In travel, I used to be able to do Pompeii in a day. Nothing to it including at least 2 Necropoli. I won't tell you how much I saw this time, but I saw what I saw? I walked the streets. And they are putting in sidewalks. SIDEWALKS! If you've ever seen the pavement at Pompeii you know what a boon that is. I saw my first wheelchair last year in Pompeii. This year I saw many and I see alterations to accommodate those who can't do it alone. And I saw one woman in a scooter, have never seen that, going right over these rocks, in a determined manner. Here's an example of the pavement on the streets:
That's the way you get IN to Pompeii. But even that is beginning to change this year.
Even my youngest son who is in his 40's remarked with shock over the streets, they are very hard to walk on, even for him, but NOW sidewalks are appearing instead of dirt ruts where you have had to get BACK on that street and jump down shin high curbs to do it. My jumping off curbs is over. Do I miss it? Are you kidding?
I honestly feel like it speaks to you more when you don't run thru it.
I'm trying to say that it's OK to adjust your travel to yourself, and make adjustments for age. Having been reminded by one of our posters on this website that the stairs to the Tube (metro) at Victoria Station in London are killers and with a torn tendon in my leg I took a cab. Who does that? I did and I enjoyed getting there, too. Should have taken a bus but didn't think of it, maybe that's the selfish thing cropping out.
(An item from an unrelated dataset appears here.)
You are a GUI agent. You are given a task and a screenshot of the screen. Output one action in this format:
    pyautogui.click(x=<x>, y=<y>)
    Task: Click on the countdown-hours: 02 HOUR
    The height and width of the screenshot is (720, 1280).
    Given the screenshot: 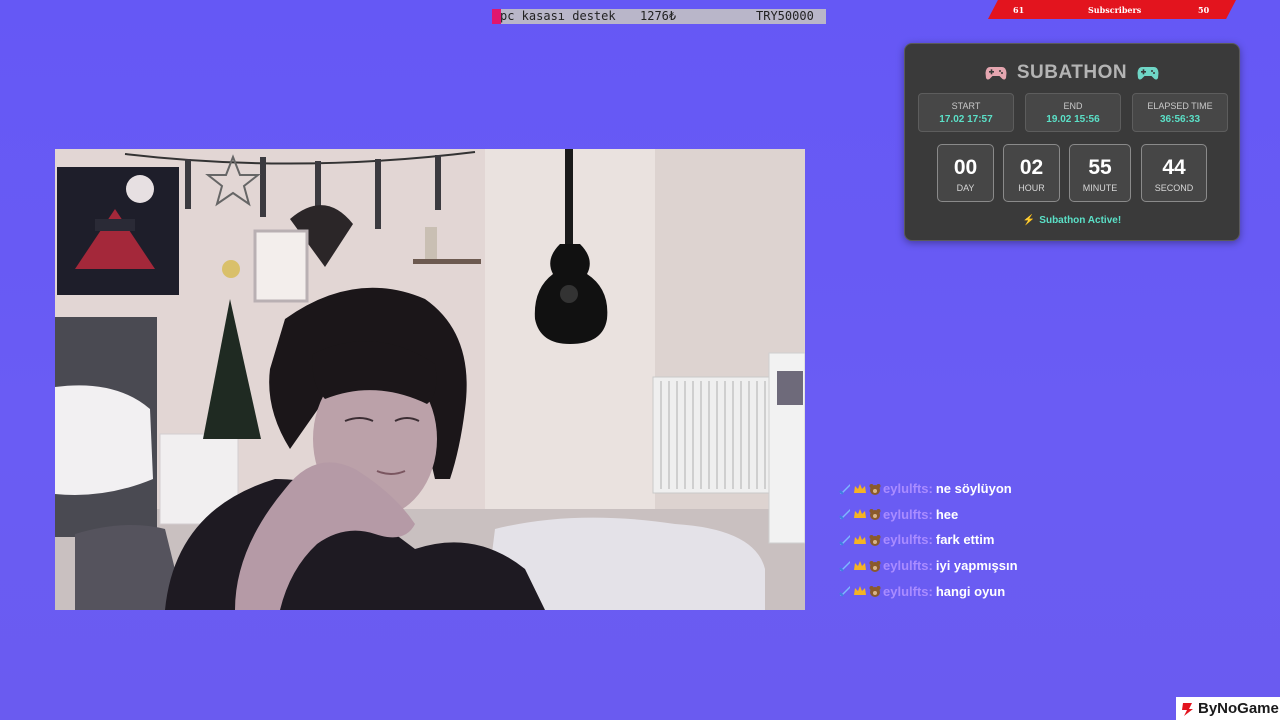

And I took my first bus in Sorrento, you can't help notice the kindness of the drivers, everybody is suddenly so KIND. In Rome I had gotten a week bus pass (highly recommended) and missed my stop. I got out at St. Peter's train station which is kind of a no man's land for where I wanted to go (the Basilica) and didn't know how to get back. I asked the driver who had gotten out of the bus because that's the end of the line and he got off to have a smoke. But people began to get on, too.
No English, very gruff. I said yes I missed my stop. He said get on. We rode around and got to Santa Spirito in Sassia, which is very close to the front of St. Peters where I stay but it went right on past. The entire area, I should mention, was blocked off for the Jubilee and there were police on every corner and more in the way of soldiers. But the routes were disrupted.
Suddenly the bus stopped. Just stopped, nowhere near a bus stop. The driver got out of his cab thing and came back to me. Qui (here) he said, and then waved his arm to the right and said Cinquanta. I have never ever seen a driver do that in 31 years. I don't know if I present a pitiful picture or if (as I suspect) the people of Italy are extraordinary kind to the elderly, I have certainly seen enough instances of it this trip, but I recommend Italy, strongly.
But I do feel, those of you who are still able to go, GO. You don't know what tomorrow will bring, go NOW, and enjoy it. There are some cruises you can do for almost nothing, save up and get on one, you will never forget it. Travel changes you, as I think Pat said, and for the better. Go now while there is a world open to explore. Italy is cheap and reasonable. Go on the off season and stay a week. It's cheaper than going to Ohio (no offense to Ohio) and might be, for some, a lot more meaningful. I hope to keep going, if circumstances permit, for many more years yet. If not, not, but I've enjoyed every single step. Even though, this year, I have apparently become one of the "elderly."